» Dataset extract
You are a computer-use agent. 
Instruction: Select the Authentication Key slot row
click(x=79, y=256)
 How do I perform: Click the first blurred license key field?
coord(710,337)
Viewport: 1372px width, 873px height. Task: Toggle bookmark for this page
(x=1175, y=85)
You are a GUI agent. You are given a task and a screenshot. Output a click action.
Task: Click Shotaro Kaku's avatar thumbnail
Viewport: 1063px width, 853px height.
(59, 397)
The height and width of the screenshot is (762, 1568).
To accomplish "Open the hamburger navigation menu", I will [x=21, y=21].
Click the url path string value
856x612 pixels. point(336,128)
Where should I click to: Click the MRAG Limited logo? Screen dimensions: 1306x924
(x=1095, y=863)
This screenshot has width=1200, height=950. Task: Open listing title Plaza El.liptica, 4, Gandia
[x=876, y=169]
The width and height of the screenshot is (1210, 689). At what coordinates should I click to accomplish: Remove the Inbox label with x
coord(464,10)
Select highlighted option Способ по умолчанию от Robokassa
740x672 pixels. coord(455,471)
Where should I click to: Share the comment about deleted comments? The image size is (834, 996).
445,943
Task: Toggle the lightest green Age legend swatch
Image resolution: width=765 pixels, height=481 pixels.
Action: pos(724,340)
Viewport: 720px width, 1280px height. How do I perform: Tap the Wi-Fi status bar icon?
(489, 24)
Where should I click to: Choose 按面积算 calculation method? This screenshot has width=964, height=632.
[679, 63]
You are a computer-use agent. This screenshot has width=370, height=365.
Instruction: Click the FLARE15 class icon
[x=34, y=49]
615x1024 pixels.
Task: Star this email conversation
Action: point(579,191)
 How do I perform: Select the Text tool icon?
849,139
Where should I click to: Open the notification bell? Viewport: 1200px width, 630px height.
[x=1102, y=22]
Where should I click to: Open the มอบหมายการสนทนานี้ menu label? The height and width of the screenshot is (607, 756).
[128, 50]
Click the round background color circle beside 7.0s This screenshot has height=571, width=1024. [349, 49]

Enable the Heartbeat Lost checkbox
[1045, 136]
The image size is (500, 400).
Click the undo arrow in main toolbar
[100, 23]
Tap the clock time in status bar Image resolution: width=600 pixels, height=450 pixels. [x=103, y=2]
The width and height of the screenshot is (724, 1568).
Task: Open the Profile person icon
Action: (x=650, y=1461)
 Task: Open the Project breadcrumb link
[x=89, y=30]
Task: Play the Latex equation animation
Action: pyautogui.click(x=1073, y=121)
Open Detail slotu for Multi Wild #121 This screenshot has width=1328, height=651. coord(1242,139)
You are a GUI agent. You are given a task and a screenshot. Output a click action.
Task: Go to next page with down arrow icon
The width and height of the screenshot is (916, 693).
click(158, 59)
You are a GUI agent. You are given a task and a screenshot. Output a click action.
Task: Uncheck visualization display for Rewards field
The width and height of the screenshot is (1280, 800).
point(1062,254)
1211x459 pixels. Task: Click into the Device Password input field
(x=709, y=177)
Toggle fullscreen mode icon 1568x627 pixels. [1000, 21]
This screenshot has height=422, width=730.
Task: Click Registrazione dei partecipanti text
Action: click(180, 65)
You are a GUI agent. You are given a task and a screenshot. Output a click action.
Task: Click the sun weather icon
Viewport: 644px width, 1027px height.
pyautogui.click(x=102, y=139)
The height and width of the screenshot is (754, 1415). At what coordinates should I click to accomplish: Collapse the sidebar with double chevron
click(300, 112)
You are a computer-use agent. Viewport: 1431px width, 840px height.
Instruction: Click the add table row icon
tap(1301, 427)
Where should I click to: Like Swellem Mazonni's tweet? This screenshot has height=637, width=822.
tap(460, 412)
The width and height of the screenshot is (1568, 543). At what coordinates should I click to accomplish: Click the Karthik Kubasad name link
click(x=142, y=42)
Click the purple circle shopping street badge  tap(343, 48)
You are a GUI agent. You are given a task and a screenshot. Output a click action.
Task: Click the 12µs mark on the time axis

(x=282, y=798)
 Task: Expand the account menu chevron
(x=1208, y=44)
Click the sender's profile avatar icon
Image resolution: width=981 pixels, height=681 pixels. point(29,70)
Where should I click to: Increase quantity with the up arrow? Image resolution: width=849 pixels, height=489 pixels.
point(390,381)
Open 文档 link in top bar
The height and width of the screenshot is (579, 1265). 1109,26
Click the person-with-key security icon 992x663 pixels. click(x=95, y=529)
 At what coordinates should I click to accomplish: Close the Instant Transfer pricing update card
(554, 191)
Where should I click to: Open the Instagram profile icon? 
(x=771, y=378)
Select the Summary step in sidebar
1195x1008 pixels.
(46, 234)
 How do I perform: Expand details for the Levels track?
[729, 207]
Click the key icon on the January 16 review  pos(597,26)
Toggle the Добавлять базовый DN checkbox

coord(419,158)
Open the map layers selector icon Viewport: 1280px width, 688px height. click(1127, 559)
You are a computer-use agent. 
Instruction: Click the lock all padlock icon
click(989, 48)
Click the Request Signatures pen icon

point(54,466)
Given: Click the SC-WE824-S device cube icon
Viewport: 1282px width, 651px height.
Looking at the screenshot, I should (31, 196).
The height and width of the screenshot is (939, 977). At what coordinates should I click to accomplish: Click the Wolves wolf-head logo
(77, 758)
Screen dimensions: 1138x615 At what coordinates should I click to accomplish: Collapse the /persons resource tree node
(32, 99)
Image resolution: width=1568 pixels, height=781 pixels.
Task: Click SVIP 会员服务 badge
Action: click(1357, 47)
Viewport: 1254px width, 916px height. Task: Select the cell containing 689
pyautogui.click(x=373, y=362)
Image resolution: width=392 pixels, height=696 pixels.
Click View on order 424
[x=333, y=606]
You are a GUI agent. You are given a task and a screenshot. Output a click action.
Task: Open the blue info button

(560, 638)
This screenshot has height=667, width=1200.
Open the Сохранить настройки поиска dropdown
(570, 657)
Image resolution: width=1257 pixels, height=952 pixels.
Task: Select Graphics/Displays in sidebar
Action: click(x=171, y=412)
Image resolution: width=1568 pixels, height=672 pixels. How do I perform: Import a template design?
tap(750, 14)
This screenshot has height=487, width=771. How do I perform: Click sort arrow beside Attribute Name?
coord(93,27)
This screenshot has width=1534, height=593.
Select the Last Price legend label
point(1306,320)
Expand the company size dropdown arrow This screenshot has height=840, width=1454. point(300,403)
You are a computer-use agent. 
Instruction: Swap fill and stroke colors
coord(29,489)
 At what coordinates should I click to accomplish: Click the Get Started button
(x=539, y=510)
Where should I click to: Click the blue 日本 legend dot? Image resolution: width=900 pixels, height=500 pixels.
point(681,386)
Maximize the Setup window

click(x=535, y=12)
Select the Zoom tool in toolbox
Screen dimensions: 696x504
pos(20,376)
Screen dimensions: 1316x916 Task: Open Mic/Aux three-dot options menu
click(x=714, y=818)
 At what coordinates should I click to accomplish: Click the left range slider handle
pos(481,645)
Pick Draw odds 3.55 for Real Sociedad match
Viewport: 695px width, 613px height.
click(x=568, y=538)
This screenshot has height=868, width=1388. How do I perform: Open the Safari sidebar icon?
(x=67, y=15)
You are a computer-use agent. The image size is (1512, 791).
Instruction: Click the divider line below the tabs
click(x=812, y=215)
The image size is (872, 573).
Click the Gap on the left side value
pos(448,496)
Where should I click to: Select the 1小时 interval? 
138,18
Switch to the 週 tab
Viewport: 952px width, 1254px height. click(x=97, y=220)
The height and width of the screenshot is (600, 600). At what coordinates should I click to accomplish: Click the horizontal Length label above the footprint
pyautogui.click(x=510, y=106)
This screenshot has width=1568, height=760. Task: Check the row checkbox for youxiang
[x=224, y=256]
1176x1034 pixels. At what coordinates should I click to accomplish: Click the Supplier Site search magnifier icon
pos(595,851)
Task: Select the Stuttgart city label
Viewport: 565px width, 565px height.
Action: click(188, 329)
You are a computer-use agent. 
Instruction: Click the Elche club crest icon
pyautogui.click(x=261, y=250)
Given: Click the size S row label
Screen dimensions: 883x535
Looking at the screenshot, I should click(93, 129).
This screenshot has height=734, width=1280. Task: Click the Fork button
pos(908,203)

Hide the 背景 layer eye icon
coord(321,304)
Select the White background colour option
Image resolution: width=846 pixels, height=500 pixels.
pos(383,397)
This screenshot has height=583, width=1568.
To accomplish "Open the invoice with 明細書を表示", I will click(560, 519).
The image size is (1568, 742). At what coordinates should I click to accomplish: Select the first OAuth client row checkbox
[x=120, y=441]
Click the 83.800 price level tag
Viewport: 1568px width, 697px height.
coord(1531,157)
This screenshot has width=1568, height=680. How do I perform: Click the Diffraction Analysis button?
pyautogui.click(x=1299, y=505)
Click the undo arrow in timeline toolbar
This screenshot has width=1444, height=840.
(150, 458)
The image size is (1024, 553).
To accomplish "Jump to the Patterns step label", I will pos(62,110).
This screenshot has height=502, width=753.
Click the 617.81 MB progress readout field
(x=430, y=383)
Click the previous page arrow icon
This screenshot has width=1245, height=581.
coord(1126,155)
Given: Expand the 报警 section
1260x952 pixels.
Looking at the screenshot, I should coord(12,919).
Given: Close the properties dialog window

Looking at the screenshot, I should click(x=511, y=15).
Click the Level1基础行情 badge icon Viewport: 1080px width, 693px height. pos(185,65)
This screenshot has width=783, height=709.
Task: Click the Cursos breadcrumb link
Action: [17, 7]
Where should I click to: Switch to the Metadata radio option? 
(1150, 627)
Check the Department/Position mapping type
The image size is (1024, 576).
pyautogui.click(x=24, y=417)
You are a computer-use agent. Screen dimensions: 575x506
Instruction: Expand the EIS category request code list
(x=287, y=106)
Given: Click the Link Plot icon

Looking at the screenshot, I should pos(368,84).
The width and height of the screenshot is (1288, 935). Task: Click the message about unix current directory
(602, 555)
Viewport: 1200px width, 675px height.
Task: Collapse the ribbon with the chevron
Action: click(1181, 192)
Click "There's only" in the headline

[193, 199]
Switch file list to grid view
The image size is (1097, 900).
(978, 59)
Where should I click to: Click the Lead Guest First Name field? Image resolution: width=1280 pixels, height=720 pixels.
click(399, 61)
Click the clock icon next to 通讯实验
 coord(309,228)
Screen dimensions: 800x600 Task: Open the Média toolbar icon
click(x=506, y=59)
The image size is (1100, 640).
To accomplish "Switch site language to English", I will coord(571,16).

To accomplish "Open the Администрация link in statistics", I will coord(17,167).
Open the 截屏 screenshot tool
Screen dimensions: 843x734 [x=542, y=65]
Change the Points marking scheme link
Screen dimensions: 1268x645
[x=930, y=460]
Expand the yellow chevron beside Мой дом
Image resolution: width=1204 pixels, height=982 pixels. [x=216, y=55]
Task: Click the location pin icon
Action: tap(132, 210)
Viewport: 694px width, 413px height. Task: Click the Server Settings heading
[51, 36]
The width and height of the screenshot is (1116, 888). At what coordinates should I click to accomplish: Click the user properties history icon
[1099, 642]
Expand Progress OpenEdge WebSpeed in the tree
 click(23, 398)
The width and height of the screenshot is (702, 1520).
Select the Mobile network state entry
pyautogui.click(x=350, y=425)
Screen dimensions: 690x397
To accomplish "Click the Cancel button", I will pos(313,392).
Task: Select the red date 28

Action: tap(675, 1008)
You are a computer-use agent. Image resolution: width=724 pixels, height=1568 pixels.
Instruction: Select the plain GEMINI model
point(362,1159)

» Your instructions
Wherever the word "step" appears in the listing above, copy the whole line.

» Problem solution
Select the Summary step in sidebar
To accomplish "Jump to the Patterns step label", I will pos(62,110).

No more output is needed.